Apple Boots Popular iOS App after Malware Found

A popular Instagram client – ‘InstaAgent’ was pulled from the Apple store by the tech giant after the application was found to ‘harvest’ account user names and passwords.

A Twitter user and iOS developer has uncovered a popular Instagram companion application that has found to steal users’ account credentials including usernames and passwords. ‘InstaAgent’ as it is dubbed advertises itself as a “Who Viewed Your Profile” data application.

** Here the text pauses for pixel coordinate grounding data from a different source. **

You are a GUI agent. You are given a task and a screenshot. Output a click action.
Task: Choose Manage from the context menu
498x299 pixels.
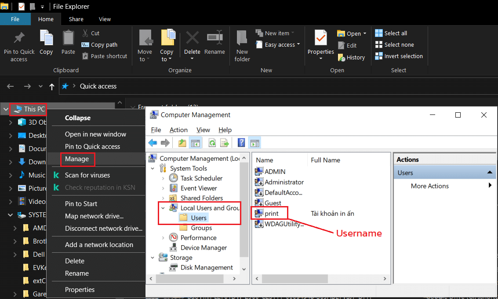pos(77,159)
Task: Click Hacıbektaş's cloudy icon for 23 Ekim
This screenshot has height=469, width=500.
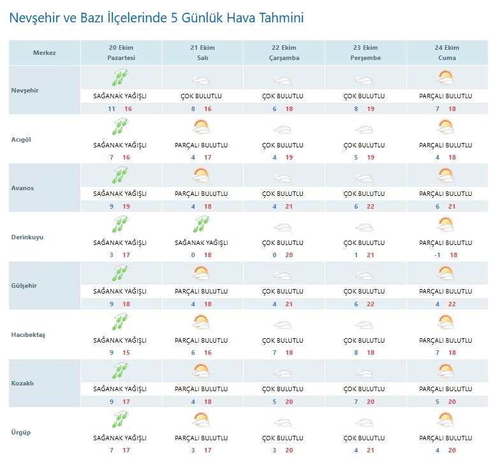Action: coord(364,323)
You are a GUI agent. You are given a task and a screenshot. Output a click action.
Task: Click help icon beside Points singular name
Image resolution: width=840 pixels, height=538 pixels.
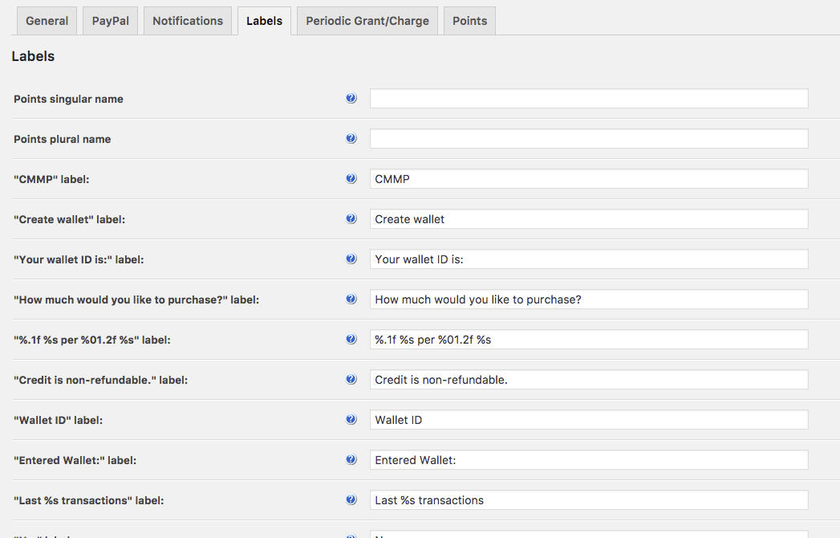(x=351, y=99)
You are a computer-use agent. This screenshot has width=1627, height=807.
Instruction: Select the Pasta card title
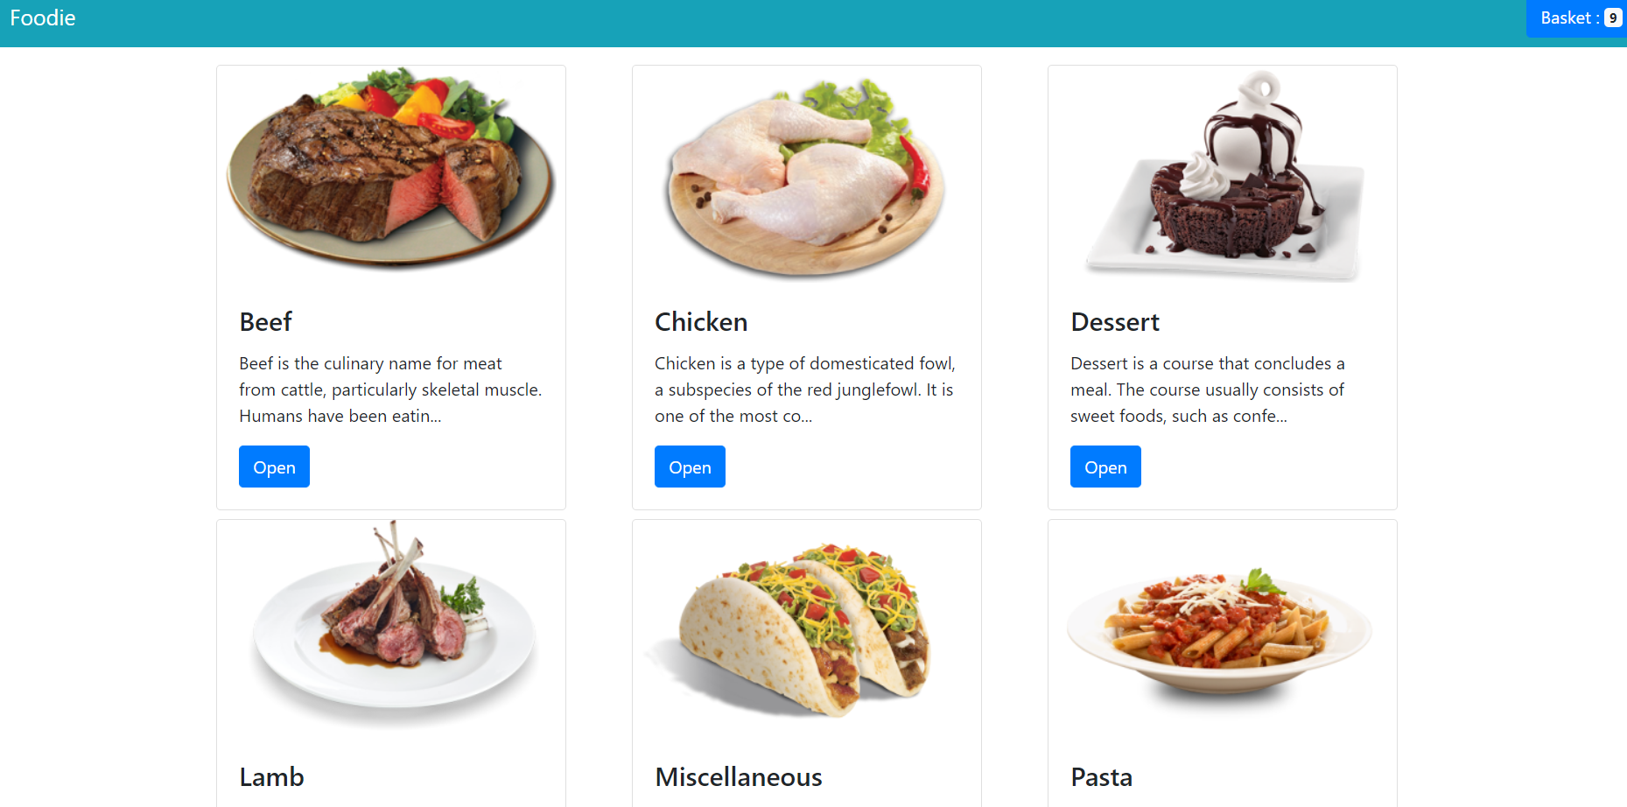1101,777
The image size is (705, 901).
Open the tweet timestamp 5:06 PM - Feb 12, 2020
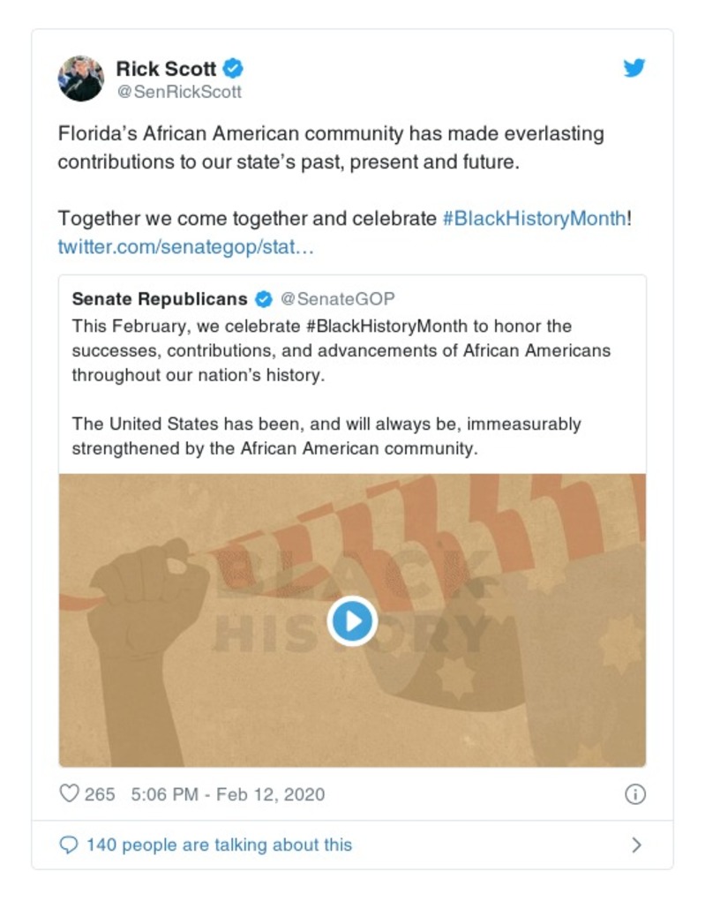pos(228,794)
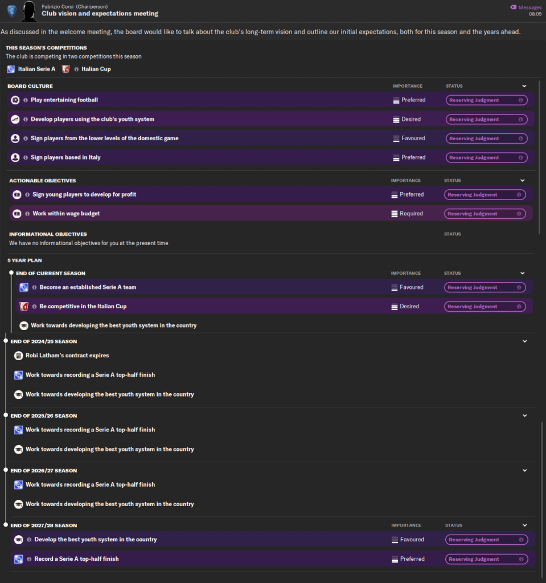Click the Messages icon at top right
Screen dimensions: 546x583
pyautogui.click(x=514, y=7)
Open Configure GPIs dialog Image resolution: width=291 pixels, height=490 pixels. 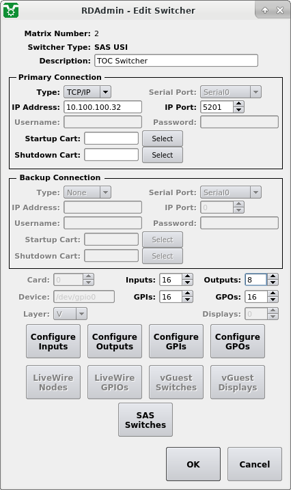click(x=176, y=341)
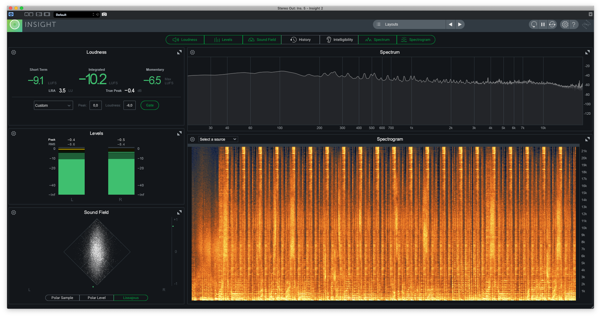Screen dimensions: 601x317
Task: Click the camera snapshot icon
Action: pos(104,14)
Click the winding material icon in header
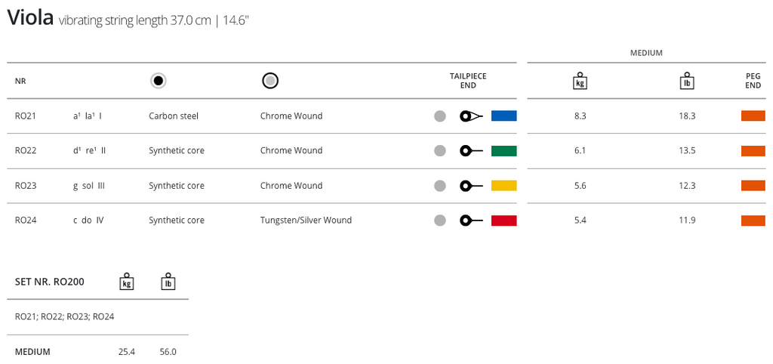773x364 pixels. tap(270, 81)
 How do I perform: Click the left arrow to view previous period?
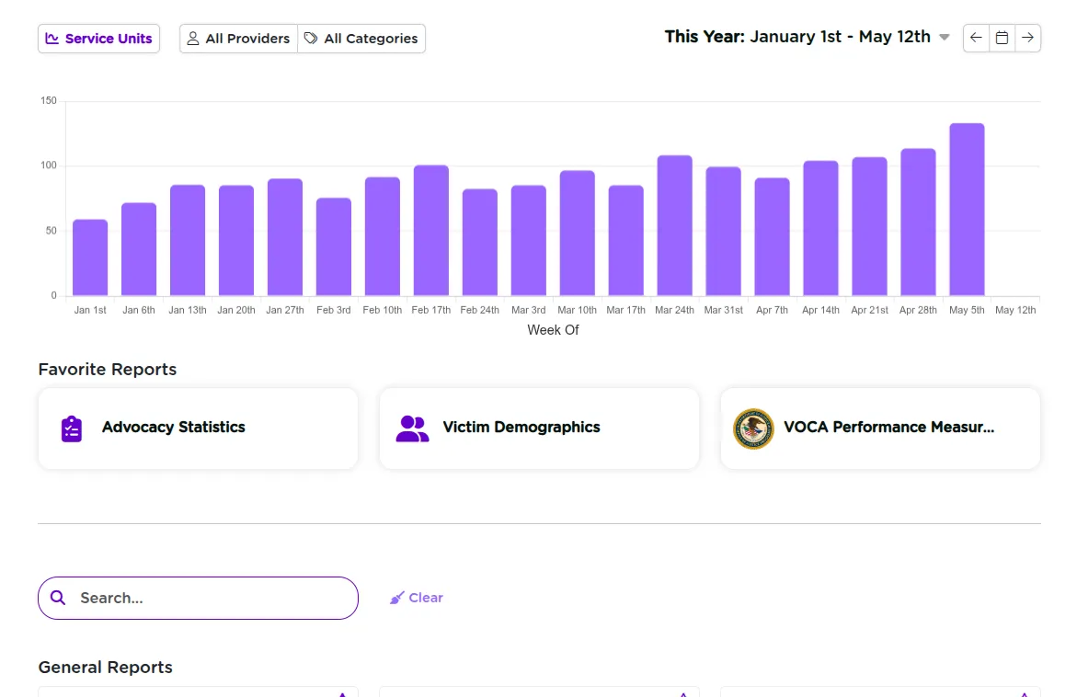(976, 38)
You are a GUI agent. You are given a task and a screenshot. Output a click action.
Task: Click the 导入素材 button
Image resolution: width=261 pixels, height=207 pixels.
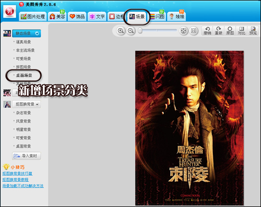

According to Apple Insider, the developer dug into the application’s code to discover sensitive account information that was send without any encryption to a remote server, instagra.zunamedia.com. The nefarious harvesting tool has even been known to log in to an account on the user’s behalf to post photos onto the targeted user’s Instagram feed. Such hijacks are of course done without the user’s consent. The iOS developer also notes that the remote server receiving the unencrypted data is not connected or affiliated with Instagram’s official network in any capacity.

Another Instance of Malware in the App Store

It is important to note that InstaAgent was a wildly popular free application that often figured at the top end of most charts in a vast number of countries including Canada and the UK. The unfortunate reality of the discovery is that thousands, if not hundreds of thousands of Instagram users’ account credentials are now in the hands of the author behind a malicious application masquerading as a companion Instagram application.

Related Article: 2015: The Most Prolific Year for OS X Malware, Ever

The fact that the application managed to stay around for as long as it has after going through Apple’s stringent review process shows that Apple’s hard-to-infiltrate App Store is also being targeted by malicious operators, more than ever before. InstaAgent is a popular application, a cross-platform app at that and its Android variant was promptly removed from the Google Play store earlier today.

After years of little or no malware incidents, 2015 has proven Apple to be among the many consumer-technology companies to fall prey to agents of malware through malicious applications or malicious toolkits, the likes of XcodeGhost which led to the first major malware breakout in the Apple Store earlier this year. Altogether, 2015 is now the most prolific year for OS X malware ever.